**YOUR OBJECTIVE:** Copy out everything from the line containing "You are a computer-use" down to the line containing "(x=1220, y=19)", both of those lines included, without changing a single character.

**RECORDS SHOWN:**
┄┄┄┄┄┄

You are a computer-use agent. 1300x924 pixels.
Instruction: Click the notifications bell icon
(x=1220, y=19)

┄┄┄┄┄┄

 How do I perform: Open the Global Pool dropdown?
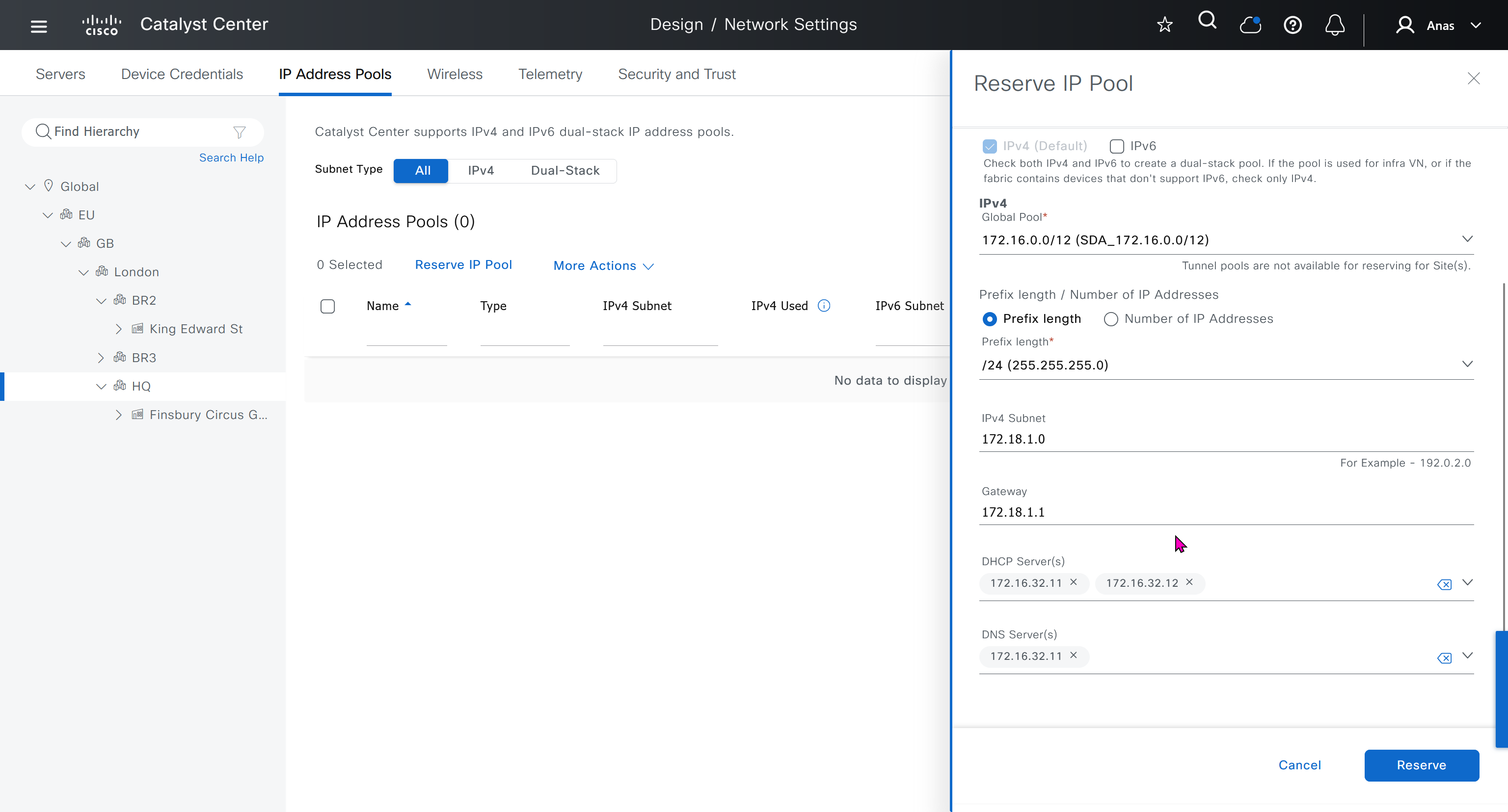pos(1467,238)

┄┄┄┄┄┄

**THE SOLUTION:**
You are a computer-use agent. 1300x924 pixels.
Instruction: Click the notifications bell icon
(x=1220, y=19)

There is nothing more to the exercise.